The Working Women's Charter, which has been drawn up by various working-class organizations in consultation, starts off with; "The right of all women to work"! Most women work already, but the difficulty is to get paid for doing it. No social services whatever are suggested in the Charter to release women from this predicament. Outside the socialist and labour movement, the idea of housework as a social service is usually dismissed out of hand.
To tell husbands that they should do some housework is useless as a general policy. Some will and some won't, and if they won't there is no power on earth to make them. Lenin told the Russians that "a man should help his wife in the house and he is failing his revolutionary duty if he does not." The neglect of this revolutionary duty does not seem to worry Russian men very much. In England now many husbands do all they can to help their wives, and I am very fortunate in this respect. But many English husbands sit down to be waited on by their wives even when the wife has already done a day's work or is obviously unwell. It is not right that it should depend on the kindness or the callousness of the husband whether the wife is a free citizen or a domestic slave.
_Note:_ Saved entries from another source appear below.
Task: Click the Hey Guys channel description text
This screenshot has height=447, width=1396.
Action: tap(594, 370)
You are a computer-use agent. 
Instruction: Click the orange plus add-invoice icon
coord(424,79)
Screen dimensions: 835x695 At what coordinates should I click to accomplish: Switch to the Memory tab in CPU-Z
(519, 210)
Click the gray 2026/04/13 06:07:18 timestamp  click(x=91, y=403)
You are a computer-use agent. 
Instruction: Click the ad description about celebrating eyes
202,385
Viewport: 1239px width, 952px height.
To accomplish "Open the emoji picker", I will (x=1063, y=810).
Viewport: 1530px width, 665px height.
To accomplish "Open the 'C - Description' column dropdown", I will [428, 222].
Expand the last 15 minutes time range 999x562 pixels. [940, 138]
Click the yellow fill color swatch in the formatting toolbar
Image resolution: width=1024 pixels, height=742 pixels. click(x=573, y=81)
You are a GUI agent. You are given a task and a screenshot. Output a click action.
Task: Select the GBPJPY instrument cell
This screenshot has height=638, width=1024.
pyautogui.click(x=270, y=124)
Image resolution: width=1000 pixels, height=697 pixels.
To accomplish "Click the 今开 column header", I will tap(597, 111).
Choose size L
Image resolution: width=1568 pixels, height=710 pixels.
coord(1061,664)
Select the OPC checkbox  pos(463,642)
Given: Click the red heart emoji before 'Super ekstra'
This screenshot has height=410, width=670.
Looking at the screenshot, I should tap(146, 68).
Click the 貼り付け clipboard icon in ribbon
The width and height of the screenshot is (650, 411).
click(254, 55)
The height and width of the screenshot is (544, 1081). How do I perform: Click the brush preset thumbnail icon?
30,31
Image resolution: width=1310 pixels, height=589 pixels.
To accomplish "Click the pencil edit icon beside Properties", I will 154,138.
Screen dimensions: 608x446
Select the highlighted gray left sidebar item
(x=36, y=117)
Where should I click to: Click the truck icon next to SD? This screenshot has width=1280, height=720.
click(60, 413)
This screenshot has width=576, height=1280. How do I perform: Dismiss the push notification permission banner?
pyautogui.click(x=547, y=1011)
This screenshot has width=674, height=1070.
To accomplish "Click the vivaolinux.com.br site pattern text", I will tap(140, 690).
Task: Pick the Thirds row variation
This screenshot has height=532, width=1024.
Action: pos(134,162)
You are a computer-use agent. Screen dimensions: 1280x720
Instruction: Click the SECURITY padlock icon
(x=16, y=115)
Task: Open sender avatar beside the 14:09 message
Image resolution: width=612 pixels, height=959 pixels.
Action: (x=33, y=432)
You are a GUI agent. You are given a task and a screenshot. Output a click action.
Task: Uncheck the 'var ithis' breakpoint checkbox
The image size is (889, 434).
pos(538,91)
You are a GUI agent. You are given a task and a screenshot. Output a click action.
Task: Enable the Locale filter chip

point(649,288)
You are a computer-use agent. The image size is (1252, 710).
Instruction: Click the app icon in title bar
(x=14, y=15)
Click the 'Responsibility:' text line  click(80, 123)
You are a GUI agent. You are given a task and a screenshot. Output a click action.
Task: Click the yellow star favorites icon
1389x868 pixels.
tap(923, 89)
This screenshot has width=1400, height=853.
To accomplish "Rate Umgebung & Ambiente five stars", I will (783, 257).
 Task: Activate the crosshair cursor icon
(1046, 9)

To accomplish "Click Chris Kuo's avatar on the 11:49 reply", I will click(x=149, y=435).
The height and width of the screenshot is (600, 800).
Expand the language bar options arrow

Even when a husband is helpful and considerate, nobody likes to come home after a day's work to be faced with the housework. It would be far better for all concerned if this were already done by a public employee, so that everyone could relax in the evening in a comfortable atmosphere or proceed to whatever activities interest them. A few years after World War II, a working-class woman told me that, with a "home-help", she actually did less work when she went out to a job than when she stayed at home with the children. Hopes were high in those days. Since then they have been dashed. The welfare state was coming into being, but it has gradually been eroded away, and now it is threatened with extinction altogether. Working-class women are being told that they "ought to be at home, anyway" - even without enough to live on.
So feminist socialists have to fight on two fronts: the class front and the home front. We have to give special attention to the home front, because it is more neglected by left-wing and working-class organisations than the class front, and in particular we must demand the socialization of housework, which is usually disregarded altogether.
To sum up in conclusion, I would recommend the following plan of campaign for all feminist socialists:
- Demand that housework should be treated by the state as a social service, and press this demand through all possible channels, stressing that this is a separate job from child-rearing and can be done equally well by men
- Urge all political parties and groups claiming to be socialist to incorporate this demand into their programmes, and to publicize it, not shelve it as a "side issue".
- Urge all houseworkers to become organized.
- Never, on any account, accept the "double burden". If you do, you've "had it".
I hope these suggestions will give rise to a useful discussion.